For now, this is all we would like to share with you. Of the big issues that have not been addressed, there remains anomaly detection, which, with the help of FuzzyLayer becomes an interesting and exciting thing.

We'll talk about it next time if you want.

The bottom line is that a CVAE model with a fuzzy classifier is presented, which allows you to reorganize the structure of the latent space in the most gentle way for VAE, preserving its cluster structure. This makes it possible, using expert knowledge (markup), to localize areas of latent space associated with specific classes from the markup. And this, in turn, makes the process of generating latent vectors a more manageable process.

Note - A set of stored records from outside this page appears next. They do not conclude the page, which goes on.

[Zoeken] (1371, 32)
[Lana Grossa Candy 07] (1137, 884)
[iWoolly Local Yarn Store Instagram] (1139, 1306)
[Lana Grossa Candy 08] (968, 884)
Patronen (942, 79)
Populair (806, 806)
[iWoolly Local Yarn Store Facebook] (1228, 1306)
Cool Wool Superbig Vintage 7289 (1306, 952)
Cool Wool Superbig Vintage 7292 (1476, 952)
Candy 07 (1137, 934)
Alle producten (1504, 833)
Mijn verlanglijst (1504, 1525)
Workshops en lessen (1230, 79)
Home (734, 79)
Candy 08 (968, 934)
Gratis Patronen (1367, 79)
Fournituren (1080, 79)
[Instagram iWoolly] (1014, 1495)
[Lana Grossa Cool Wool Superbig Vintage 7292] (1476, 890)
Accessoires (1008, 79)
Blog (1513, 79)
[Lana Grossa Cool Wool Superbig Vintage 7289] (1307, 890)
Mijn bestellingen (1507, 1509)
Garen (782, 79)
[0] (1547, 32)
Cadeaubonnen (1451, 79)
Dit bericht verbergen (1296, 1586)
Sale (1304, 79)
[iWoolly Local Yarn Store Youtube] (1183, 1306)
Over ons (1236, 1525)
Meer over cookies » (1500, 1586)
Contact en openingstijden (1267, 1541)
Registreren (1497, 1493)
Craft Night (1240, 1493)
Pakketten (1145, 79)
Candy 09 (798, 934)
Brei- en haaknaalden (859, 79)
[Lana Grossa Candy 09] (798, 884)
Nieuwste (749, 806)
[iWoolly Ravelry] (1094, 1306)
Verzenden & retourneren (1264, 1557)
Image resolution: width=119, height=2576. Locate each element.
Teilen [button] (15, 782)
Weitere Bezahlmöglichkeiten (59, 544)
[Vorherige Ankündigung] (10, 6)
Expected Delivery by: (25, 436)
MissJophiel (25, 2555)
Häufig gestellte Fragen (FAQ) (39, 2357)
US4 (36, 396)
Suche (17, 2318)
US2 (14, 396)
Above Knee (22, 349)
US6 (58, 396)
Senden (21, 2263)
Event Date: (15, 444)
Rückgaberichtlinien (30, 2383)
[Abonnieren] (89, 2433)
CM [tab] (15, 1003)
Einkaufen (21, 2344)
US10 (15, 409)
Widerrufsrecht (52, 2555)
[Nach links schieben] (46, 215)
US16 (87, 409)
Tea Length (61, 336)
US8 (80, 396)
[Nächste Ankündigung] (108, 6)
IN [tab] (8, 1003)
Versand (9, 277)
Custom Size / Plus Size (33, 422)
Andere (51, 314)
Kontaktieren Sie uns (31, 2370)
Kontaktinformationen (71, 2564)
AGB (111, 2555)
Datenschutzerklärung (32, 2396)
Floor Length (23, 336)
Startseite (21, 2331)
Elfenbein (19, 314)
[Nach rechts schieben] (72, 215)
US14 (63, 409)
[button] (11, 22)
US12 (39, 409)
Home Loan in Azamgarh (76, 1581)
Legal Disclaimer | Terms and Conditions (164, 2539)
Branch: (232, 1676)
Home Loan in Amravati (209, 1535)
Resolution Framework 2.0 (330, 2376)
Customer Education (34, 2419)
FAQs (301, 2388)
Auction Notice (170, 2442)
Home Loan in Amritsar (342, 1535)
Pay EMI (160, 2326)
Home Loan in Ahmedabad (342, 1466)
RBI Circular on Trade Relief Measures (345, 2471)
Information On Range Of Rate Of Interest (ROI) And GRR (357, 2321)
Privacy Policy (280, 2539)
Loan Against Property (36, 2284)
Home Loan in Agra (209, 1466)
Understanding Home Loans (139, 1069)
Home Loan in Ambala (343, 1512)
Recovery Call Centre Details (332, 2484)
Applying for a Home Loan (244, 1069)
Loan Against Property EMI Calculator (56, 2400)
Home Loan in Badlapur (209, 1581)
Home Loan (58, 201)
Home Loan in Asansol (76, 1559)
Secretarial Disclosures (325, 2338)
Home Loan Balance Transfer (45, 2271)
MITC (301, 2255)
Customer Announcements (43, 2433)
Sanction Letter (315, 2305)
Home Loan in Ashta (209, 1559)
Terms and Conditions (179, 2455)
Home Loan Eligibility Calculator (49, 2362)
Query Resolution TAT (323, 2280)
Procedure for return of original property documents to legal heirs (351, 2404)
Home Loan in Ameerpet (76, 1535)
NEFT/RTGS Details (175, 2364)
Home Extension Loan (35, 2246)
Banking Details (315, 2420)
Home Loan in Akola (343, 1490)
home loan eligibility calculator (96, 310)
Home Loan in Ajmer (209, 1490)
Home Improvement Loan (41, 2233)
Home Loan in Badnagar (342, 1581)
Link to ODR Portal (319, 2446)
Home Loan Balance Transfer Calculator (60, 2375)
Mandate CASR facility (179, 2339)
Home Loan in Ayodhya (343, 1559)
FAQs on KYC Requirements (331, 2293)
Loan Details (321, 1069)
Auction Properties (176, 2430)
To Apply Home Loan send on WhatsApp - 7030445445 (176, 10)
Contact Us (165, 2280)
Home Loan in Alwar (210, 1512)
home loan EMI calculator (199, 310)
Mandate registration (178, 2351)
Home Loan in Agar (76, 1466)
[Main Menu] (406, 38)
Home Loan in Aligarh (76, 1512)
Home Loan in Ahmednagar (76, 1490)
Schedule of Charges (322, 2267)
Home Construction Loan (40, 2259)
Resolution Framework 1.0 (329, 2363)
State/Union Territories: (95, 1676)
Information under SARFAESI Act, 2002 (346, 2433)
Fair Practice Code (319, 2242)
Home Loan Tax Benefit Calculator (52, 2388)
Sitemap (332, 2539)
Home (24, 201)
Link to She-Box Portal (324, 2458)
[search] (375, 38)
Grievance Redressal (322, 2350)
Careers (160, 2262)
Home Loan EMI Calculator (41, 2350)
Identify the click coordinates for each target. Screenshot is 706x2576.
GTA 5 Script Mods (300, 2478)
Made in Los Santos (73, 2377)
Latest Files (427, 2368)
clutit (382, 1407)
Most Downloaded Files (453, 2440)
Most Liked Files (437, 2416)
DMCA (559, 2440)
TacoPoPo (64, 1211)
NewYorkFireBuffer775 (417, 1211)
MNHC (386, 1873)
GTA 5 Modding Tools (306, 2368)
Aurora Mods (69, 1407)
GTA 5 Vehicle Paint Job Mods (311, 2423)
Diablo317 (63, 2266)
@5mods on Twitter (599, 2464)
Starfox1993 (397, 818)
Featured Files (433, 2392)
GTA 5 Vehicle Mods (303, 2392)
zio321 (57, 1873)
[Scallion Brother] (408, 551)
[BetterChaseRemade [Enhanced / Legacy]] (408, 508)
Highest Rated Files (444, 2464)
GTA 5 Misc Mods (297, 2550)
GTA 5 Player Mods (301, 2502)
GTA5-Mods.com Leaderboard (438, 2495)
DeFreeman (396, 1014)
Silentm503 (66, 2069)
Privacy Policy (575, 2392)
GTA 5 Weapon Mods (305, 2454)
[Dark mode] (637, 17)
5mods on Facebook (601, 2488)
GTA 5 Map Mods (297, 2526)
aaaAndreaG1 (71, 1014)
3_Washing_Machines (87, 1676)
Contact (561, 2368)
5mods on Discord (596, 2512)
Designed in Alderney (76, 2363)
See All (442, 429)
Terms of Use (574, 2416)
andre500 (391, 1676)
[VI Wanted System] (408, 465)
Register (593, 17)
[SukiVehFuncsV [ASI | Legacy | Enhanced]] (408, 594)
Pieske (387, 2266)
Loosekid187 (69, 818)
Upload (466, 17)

On the other hand, when additional training of such models, the absence of explosive reconstruction of the latent manifold makes it possible to iteratively mark up the minimum required dataset for an acceptable solution to the problem.

Thanks to @dnlhov for help in this publication, together with whom we are developing this topic to a product state. I also express my gratitude to @sukharudze and @St_Hedgehog for productive discussions and comments.

The full code of modules and examples mentioned in the article can be found in the repository pytorch-fuzzy.